[Stored records]
==============================

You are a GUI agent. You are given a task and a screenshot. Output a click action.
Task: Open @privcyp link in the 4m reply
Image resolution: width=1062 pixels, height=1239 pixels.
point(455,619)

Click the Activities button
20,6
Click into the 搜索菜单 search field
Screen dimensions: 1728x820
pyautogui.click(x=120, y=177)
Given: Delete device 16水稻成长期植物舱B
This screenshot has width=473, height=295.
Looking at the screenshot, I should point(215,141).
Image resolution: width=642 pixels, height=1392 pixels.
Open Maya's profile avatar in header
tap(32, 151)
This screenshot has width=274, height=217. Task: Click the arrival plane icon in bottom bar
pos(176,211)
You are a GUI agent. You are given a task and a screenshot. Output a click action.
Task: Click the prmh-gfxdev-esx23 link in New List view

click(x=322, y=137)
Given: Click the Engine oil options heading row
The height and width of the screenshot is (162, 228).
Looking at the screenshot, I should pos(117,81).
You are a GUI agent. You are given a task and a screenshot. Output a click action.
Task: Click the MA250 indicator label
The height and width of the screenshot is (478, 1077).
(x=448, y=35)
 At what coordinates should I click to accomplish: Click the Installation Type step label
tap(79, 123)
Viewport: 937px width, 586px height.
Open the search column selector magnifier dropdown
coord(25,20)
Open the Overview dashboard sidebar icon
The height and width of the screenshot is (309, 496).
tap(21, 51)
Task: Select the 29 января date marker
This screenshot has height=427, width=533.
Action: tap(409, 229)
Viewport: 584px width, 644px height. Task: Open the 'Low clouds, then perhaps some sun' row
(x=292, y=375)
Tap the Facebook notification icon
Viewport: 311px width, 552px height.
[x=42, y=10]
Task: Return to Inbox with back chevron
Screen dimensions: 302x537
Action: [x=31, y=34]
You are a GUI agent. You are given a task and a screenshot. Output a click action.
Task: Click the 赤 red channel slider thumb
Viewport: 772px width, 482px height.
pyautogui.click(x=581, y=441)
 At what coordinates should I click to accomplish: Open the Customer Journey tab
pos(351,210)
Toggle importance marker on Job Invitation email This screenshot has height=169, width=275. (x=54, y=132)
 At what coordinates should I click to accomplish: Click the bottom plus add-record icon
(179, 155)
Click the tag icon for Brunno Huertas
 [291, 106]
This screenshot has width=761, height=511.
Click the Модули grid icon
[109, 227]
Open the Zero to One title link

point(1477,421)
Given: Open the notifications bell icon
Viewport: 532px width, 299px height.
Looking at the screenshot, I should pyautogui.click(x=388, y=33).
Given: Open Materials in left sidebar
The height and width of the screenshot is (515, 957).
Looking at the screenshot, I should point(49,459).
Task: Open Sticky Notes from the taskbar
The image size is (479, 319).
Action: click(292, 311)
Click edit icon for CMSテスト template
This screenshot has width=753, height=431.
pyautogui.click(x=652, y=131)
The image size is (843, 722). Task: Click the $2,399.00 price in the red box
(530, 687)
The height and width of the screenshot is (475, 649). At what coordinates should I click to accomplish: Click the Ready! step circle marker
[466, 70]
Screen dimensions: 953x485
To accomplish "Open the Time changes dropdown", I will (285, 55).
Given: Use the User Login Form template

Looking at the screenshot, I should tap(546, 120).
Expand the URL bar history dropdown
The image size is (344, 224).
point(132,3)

==============================

◆ **What is expected**:
Only lines containing the string "sidebar" belong in the answer; find them in the data above and copy them.

◆ **Task output**:
Open the Overview dashboard sidebar icon
Given: Open Materials in left sidebar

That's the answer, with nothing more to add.